Image credits: Karsten Würth
News Article

What Can Industry 4.0 Bring to Solar?

By Cas Biekmann | Fri, 05/08/2020 - 14:25

Solar tech is in a state of constant innovation. Whether it is research from the US by NREL or state-of-the art inventions by Chinese players, such as Trina Solar, records in terms of efficiency and flexibility seem to be set only to be broken after. Innovation in this sector is mostly related to solar energy’s core components: photovoltaic panels. Yet, in the sphere of operation and maintenance, efficiency can be ramped up while costs are reduced. As the world shifts to Industry 4.0, Mexico’s own solar sector stands to benefit from various innovations.

According to the International Journal of Energy Research, Industry 4.0 is marked by ‘smart plants’, in which all separate units are interconnected through IoT. AI helps units operate on their own, whereas machine learning makes the entire process ever smarter. While it is certainly not yet possible to run a photovoltaic park remotely and without staff, operations can run smoother and more cost efficiently by reducing staff and tracking where maintenance is needed.

Huawei developed its first AI-based solar inverter in 2019, reported PV Magazine. The company has bigger plans for the concept of AI, however. The year 2020 “will witness the comprehensive integration of cloud, AI and 5G technologies,” said the company. Huawei presented an ‘AI roadmap,’ in which it outlined that it would integrate AI into its string inverters, turning them into smart PV controllers. Furthermore, the company is developing AI inference modules. AI training and inference will be done via a platform. The goal is not to replace people working on operations just yet, although technology will eventually displace workers. Instead, Huawei aims to take repetitive and dangerous work from human personnel, saving time and money and increasing safety. While Mexico does have access to cheaper labor in comparison with the US or Europe, there are few benefits from doing dangerous, uninteresting work with a low-cost workforce. Adequately training personnel to oversee automated processes would be a much more suitable job.

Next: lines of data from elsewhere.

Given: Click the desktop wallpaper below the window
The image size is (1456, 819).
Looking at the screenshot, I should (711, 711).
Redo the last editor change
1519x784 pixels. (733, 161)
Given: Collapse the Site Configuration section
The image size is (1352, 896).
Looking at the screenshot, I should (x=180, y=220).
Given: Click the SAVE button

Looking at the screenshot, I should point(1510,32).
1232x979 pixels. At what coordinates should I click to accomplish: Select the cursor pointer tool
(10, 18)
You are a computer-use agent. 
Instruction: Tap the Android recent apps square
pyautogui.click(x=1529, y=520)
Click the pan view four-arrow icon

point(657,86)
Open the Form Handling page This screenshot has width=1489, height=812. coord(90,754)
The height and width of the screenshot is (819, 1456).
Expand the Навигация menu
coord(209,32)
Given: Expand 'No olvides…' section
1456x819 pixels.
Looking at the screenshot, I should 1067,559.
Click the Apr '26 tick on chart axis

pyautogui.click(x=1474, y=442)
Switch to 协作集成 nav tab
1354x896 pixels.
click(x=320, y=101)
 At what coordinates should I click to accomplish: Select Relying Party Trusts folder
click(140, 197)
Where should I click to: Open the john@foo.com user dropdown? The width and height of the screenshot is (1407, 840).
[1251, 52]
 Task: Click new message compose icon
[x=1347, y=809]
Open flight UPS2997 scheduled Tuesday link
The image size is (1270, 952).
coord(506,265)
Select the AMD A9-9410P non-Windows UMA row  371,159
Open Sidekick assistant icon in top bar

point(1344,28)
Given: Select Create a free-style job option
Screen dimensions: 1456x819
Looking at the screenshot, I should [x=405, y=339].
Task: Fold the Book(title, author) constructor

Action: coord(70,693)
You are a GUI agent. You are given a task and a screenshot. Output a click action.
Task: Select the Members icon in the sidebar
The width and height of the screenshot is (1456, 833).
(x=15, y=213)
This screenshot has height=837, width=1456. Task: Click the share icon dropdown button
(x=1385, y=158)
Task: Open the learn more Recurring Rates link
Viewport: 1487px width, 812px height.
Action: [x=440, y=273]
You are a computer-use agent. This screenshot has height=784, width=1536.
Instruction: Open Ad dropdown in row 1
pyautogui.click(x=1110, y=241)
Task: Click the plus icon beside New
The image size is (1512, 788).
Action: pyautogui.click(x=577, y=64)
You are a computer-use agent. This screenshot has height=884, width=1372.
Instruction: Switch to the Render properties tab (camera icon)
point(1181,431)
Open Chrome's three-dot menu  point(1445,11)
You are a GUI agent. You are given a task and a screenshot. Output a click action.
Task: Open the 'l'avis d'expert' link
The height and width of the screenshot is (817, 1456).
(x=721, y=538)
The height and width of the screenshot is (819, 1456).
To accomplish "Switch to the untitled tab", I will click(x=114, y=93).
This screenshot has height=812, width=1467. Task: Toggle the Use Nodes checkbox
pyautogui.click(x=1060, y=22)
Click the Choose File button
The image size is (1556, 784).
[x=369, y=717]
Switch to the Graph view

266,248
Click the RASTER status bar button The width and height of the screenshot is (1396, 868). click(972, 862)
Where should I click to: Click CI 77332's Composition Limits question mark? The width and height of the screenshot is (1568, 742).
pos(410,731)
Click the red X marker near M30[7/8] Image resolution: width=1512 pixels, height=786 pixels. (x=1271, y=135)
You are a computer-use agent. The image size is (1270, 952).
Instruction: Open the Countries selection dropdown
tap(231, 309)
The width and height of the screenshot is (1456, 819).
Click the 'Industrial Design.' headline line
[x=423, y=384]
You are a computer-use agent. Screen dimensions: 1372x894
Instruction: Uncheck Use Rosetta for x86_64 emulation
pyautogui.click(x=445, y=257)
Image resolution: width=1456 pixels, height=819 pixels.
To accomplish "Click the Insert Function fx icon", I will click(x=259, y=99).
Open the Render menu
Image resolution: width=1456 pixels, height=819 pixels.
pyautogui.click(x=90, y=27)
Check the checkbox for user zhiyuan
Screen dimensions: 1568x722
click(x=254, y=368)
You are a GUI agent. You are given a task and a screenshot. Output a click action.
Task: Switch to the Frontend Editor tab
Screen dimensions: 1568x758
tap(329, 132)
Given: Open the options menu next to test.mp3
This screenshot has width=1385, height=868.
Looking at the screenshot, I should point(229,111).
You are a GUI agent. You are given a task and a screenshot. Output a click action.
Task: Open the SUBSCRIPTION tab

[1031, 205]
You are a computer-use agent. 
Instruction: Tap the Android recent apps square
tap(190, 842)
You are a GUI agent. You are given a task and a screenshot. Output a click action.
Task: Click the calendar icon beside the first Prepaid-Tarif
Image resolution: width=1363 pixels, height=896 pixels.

Today, PV Magazine reported about French startup Solean, which aims to make the entire production process of PV panels automated. In fact, they already developed their stringer, which they claim can bring solar panel production back to Europe at increased flexibility. In times of a pandemic, it is easy to imagine the benefits of module production in this manner.

Big advantages can also be found in how solar energy is used. By applying blockchain, the Swiss town Walenstadt has an entire neighborhood participating in a solar power trading market. This technology opens up space for micro-suppliers to generate money from their surplus energy and could for instance be applied in Mexico’s increasingly important distributed generation. Even larger scale producers could end up participating in the chain.